When I’m not drowning in a bottle of Arbor Mist or gorging on packets and packets of edible gummies, you can find me at the local public school where I mold the young minds of America. As with most American schools, my building is populated with many, many women so there are a lot of “I like your skirts” and “What lovely earrings” and my personal favorite: “Oo girl, them shoes!” I am a big fan of giving compliments because with every one a small positive vibration is sent to the receiver of the compliment and positive vibes are always the wave.
The issue with compliments isn’t in the giving, but the receiving.
Give a man a compliment and usually he’ll hit you with a smile and a simple thank you but with women it’s different. When it comes to compliments the majority of women I’ve encountered (myself included) have a hard time just…saying thank you. The two most common responses I’ve gotten have been what I call the throw back or the throw away.
Throwing It Back
“Wow Shannon! I love your dress!”
“Thanks Linda……I….that’s a really nice purse you’re carrying.”
Can I just say I hate the throw back? I despise it!

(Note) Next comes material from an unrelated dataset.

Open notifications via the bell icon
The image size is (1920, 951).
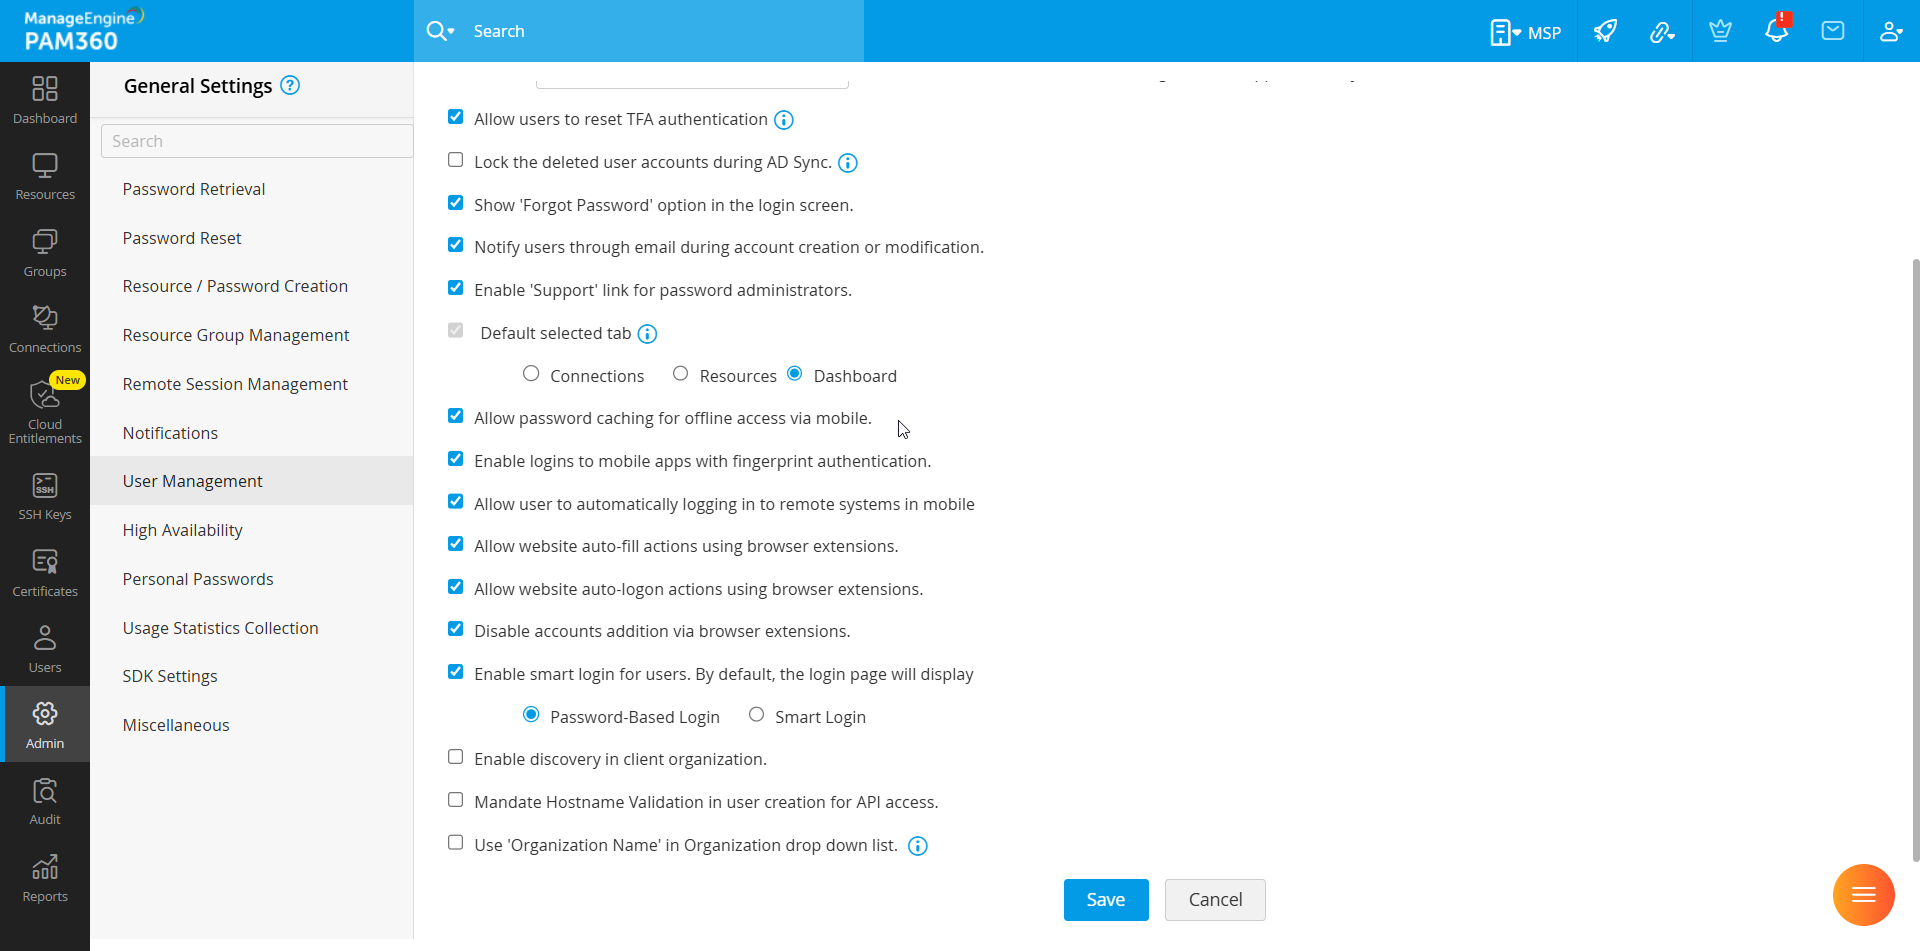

Throwing back compliments is when someone gives you the compliment and you feel the need to return the favor by complimenting them back. STOP DOING THAT! Whether it’s meant to or not, it comes off as insincere and in many cases offensive. I remember one time I was sick as shit and this Black chocolate lady goddess comes by and I’m like, “you’re so beautiful!” and she looks at me: crustables in my eyes, nose coated in snot, dress made linty by my grocery store brand tissues and she says: “I like your shoes.” This poor woman had to really search for a compliment and my dingy old flats wasn’t it. If this was an isolated incident that’d be one thing but fifty percent of the time, compliments are always thrown back! It’s as if we feel guilty for just receiving a compliment and as if simply saying “thank you” would make us seem arrogant or narcissistic. So we search for something –anything –to compliment the other person on just so we can relieve ourselves of that “weird” feeling compliments bring, not even realizing that “weird” feeling is something positive. A sprinkle of love if you will.
Throwing it Away
“Ooo, girl! Your earrings are killin it!”

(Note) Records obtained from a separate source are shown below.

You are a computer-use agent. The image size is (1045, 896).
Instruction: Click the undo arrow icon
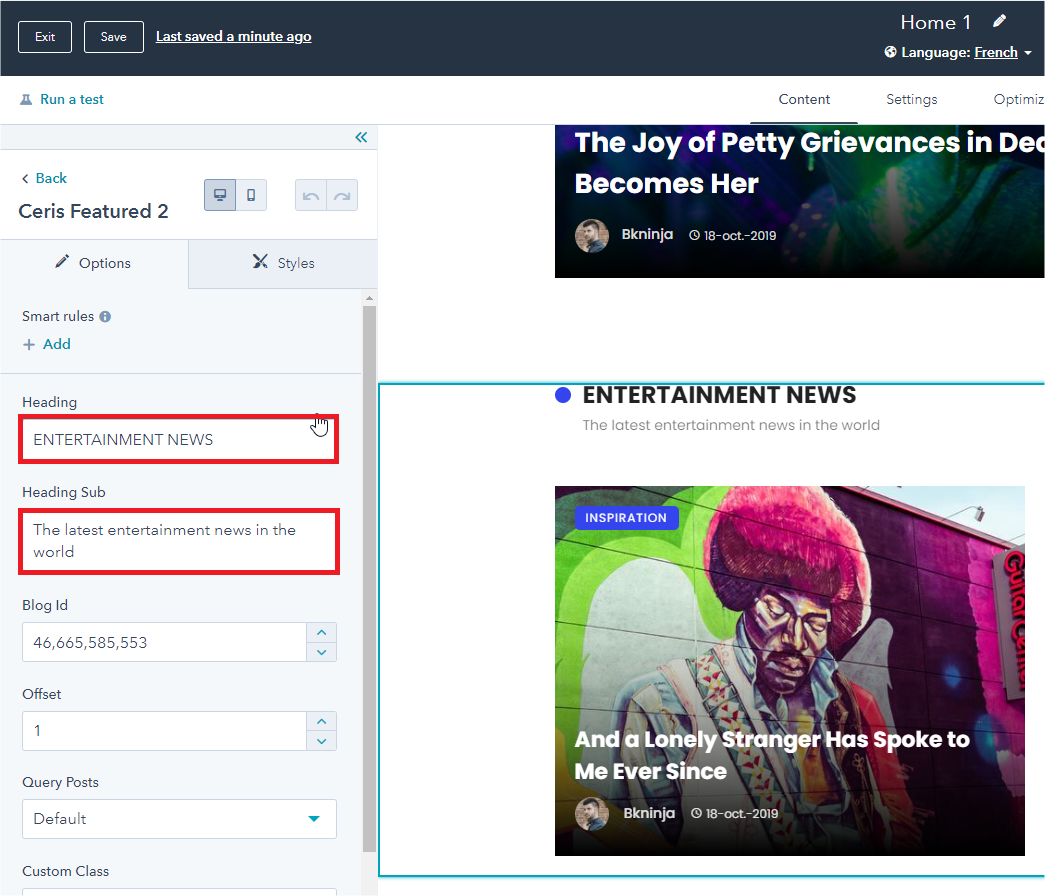[311, 195]
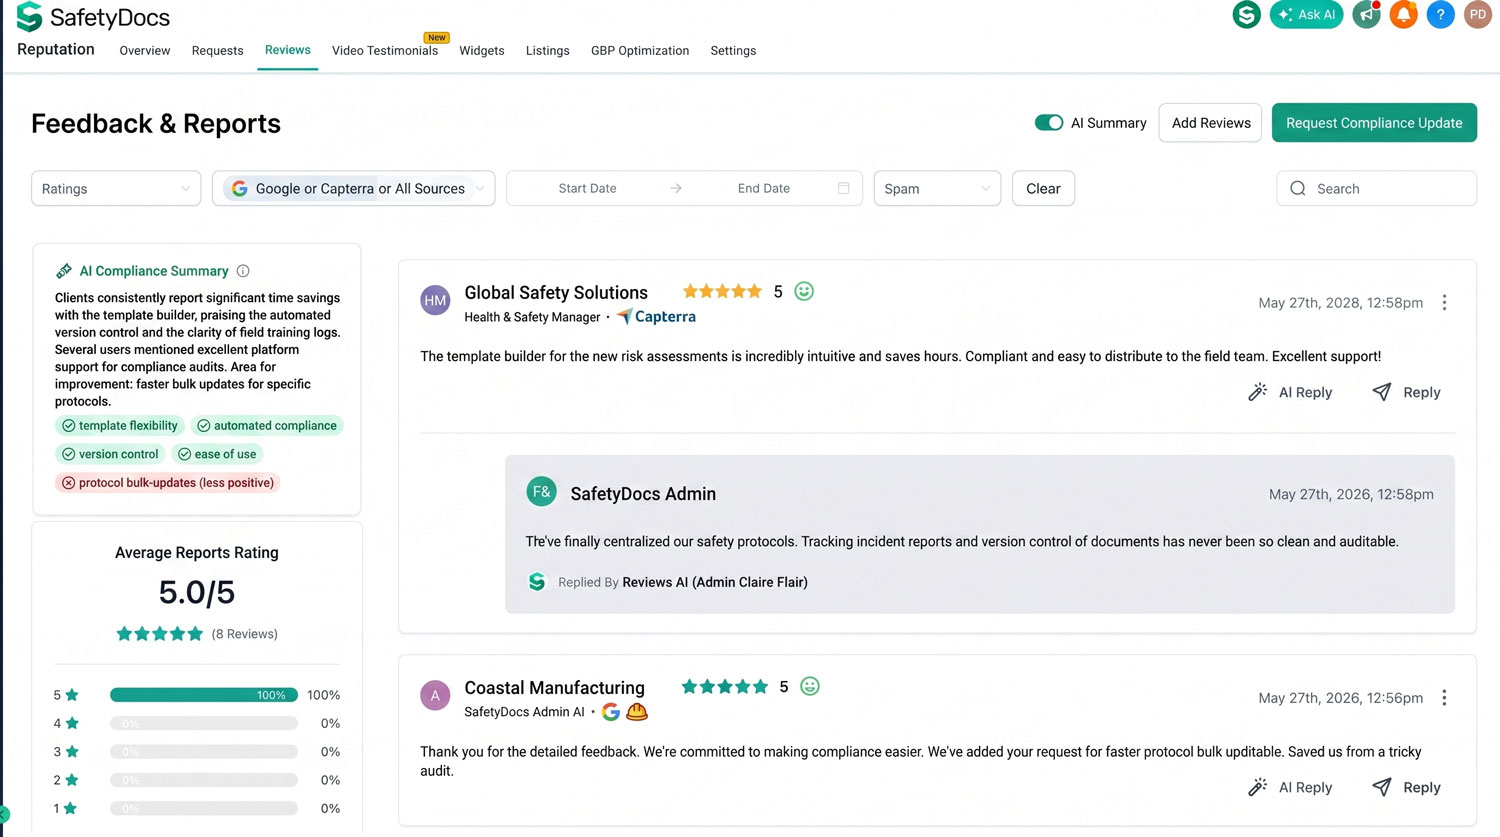The width and height of the screenshot is (1500, 837).
Task: Select the template flexibility tag
Action: pyautogui.click(x=119, y=426)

“Haha, they’re really old.”
I used to be a victim of the throw away: taking something positive and twisting it to shit on myself. I didn’t even realize I was shitting on myself: I just didn’t think I deserved the compliment. “Nice nails!” “Yeah, but I need a refill.” “Great speech!” “I should’ve practiced more.” People were seeing something that I was unable to see because I was focusing on the negative and unwilling to hear the positive.
Like I said: compliments come with positive vibrations and when you respond with something negative you’re robbing yourself the chance at some really good vibes.
Compliments can feel awkward especially when you don’t think you’re looking nice or that you did a great job on a project but life is about perception and sometimes the person with the worst perception is YOU.
There’s Nothing Wrong With Just Saying: Thank You
That’s it: just thank you.
“Susan what a wonderful hair cut!”
“Thank you Linda!”
“Caroline girl! Your presentation was DOPE!”
That’s all. You deserve the compliment: don’t throw it back because you feel guilty and don’t throw it away because you don’t think you deserve it.
Take that small moment and just add it to your love bank or whatever.